Angelina
Sophia und Gio waren wieder bei sich daheim, Sandro und ich mussten erstmal realisieren, dass wir uns noch hatten behalten dürfen.
Jetzt hatten wir ein wenig Zeit für uns.
Nach der Dramatik der letzten Wochen mussten wir emotional einiges aufarbeiten.
Noch fühlte es sich unwirklich an, ich erwischte mich dabei, dass ich mich ständig vergewisserte, ob Sandro auch wirklich da war. Ich hatte ein intensives Gefühl entwickelt, meine beiden Herzschläge wahrzunehmen, Nach meiner Flucht war ich nicht in der Lage gewesen, darauf zu achten, darum hatte ich die Gefahr nicht erkennen können. Wenn mich nicht Sophia rechtzeitig gefunden hätte ... Ich schob diesen furchtbaren Gedanken schnell von mir weg. Dafür ging ich hinüber zu Sandro, der am Küchentisch saß und umarmte ihn von hinten, legte meinen Kopf auf seine Schulter und wisperte in sein Ohr: »Geht es dir gut?«
Er legte Brot und Messer beiseite, drehte sich halb auf dem Stuhl, um mich auf seinen Schoß zu ziehen.
»Wenn du da bist, geht es mir immer gut, mein Schatz«, kam es prompt zurück und er küsste mich.

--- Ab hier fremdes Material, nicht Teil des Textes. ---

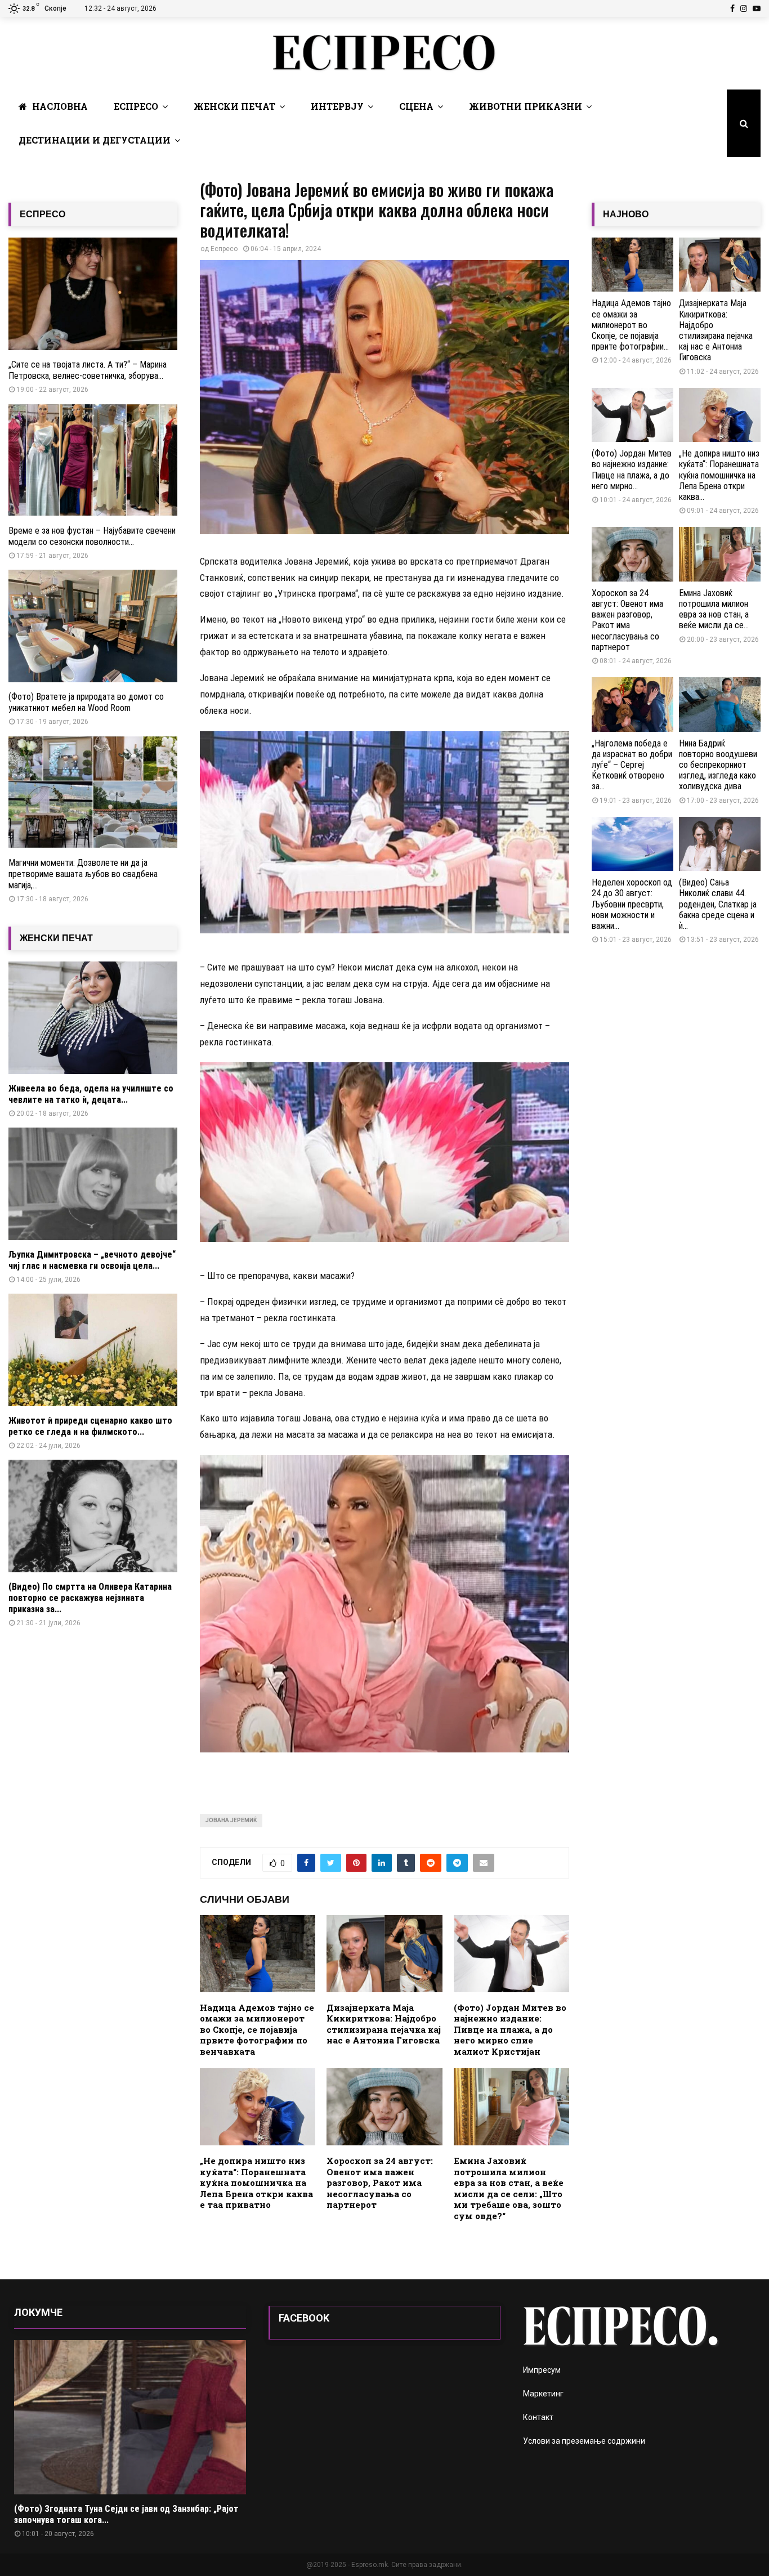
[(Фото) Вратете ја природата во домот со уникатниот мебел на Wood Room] (92, 626)
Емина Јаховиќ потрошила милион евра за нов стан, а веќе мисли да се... (714, 609)
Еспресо (136, 106)
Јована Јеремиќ (231, 1820)
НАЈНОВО (626, 214)
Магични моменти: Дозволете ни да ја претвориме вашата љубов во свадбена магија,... (83, 874)
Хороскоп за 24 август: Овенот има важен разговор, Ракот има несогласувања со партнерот (380, 2182)
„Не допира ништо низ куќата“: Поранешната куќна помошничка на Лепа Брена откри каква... (719, 475)
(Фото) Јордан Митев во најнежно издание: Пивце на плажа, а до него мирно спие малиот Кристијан (510, 2029)
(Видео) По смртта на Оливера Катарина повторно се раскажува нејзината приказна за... (90, 1598)
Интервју (337, 106)
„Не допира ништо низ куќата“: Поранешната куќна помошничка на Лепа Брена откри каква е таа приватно (256, 2182)
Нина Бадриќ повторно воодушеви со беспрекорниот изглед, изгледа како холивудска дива (718, 765)
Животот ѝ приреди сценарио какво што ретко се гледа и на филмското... (90, 1426)
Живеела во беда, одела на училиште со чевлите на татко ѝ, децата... (90, 1094)
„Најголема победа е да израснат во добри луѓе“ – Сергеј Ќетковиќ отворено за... (632, 765)
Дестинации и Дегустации (95, 140)
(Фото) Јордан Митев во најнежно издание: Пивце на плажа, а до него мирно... (632, 469)
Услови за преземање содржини (584, 2440)
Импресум (542, 2369)
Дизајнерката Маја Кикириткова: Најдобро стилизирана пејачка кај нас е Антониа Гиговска (384, 2024)
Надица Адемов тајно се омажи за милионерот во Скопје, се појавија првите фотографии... (631, 325)
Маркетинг (543, 2393)
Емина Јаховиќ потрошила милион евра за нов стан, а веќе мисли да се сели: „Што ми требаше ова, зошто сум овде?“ (509, 2188)
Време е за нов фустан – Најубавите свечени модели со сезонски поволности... (92, 536)
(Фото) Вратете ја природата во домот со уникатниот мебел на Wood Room (86, 702)
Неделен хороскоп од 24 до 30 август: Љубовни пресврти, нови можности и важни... (632, 904)
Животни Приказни (525, 106)
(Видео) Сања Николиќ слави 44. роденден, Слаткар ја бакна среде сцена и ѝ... (718, 904)
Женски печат (234, 106)
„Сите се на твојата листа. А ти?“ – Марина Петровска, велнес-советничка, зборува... (87, 370)
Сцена (416, 106)
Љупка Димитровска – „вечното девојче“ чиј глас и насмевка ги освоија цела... (92, 1260)
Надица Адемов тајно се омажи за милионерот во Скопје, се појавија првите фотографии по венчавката (257, 2029)
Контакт (538, 2417)
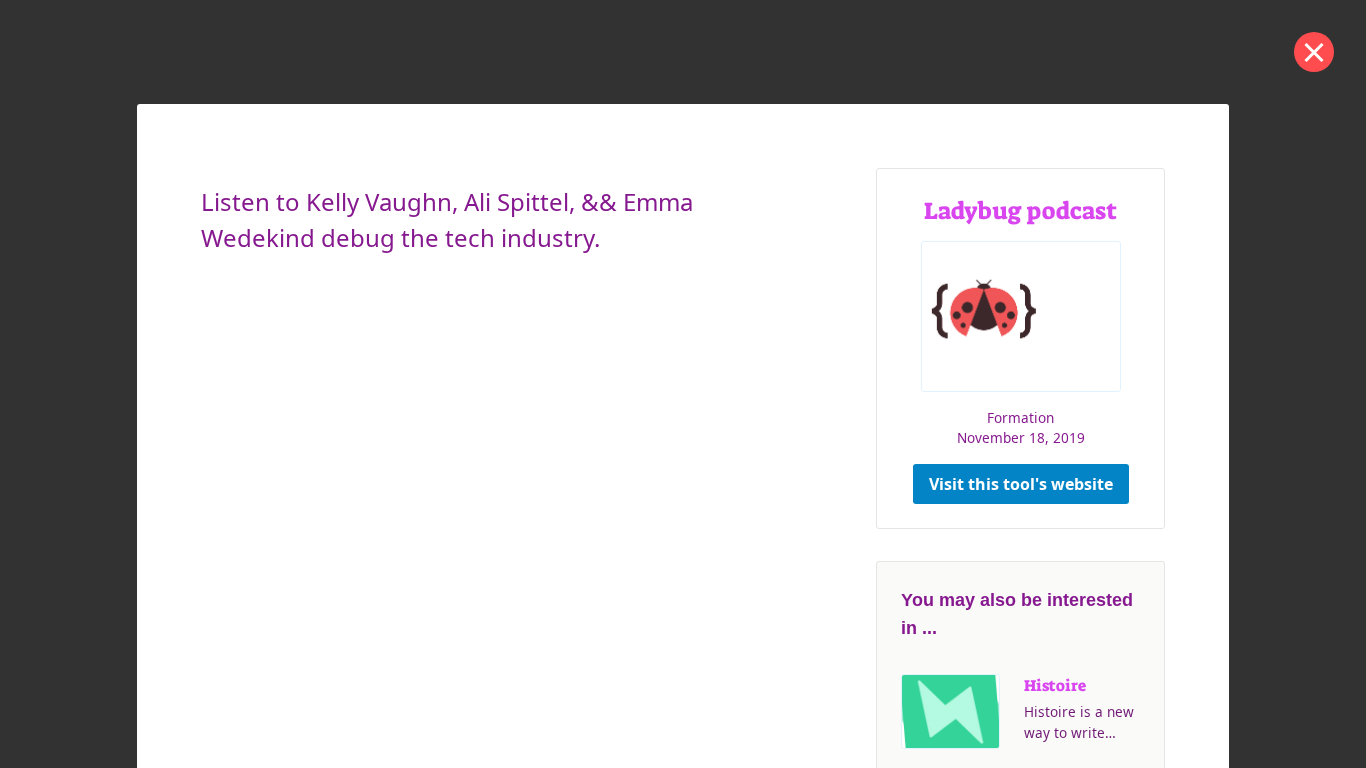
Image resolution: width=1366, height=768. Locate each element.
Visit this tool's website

Ich musste lachen. »Du weißt, wie ich das meine.«
»Ja, ich weiß. Ich fühle mich schon sehr gut, es wird jeden Tag besser, mach dir keine Sorgen.«
Natürlich machte ich mir noch Sorgen, obwohl mir alle versichert hatten, dass es nur ein paar Tage dauern würde, bis das Band wieder vollständig geheilt wäre. Ich konnte sehen, dass er noch erschöpft war. Ich riss mich von seinem Blick los und legte mein Ohr an seine Brust, um seine Herzschläge zu hören. Nur das konnte mich ein wenig beruhigen. Die Wirkung setzte sofort ein.
»Ein paar Tage noch, dann bin ich wieder der Alte«, versicherte er mir nochmals und ich gab endlich ein zustimmendes »Hmmm« von mir, entwand mich seinen Armen und stand auf.
»Etwas anderes - fühlst du dich schon in der Lage, etwas auf die Suche zu gehen? Wir sollten über unsere Gedanken reden und das ganze Drumherum. Das wäre doch eine Beschäftigung, die nicht zu anstrengend ist, oder? Ich bin ehrlich, es interessiert mich brennend, was es damit auf sich hat. Oder die rote Farbe in unseren Augen. Wo könnten wir darüber etwas herausfinden? Es kann doch nicht sein, dass wir die einzigen sind, die dieses Phänomen haben?«
Seine Mimik war zunächst ernst und aufmerksam, zum Schluss schlich sich aber ein breites Grinsen auf sein Gesicht. Ich fragte mich, was so komisch sei, da gab er mir bereits die Antwort.
Es sieht immer noch zu süß aus, wenn du den Zeigefinger an die Nase legst, weil du dich konzentrierst ...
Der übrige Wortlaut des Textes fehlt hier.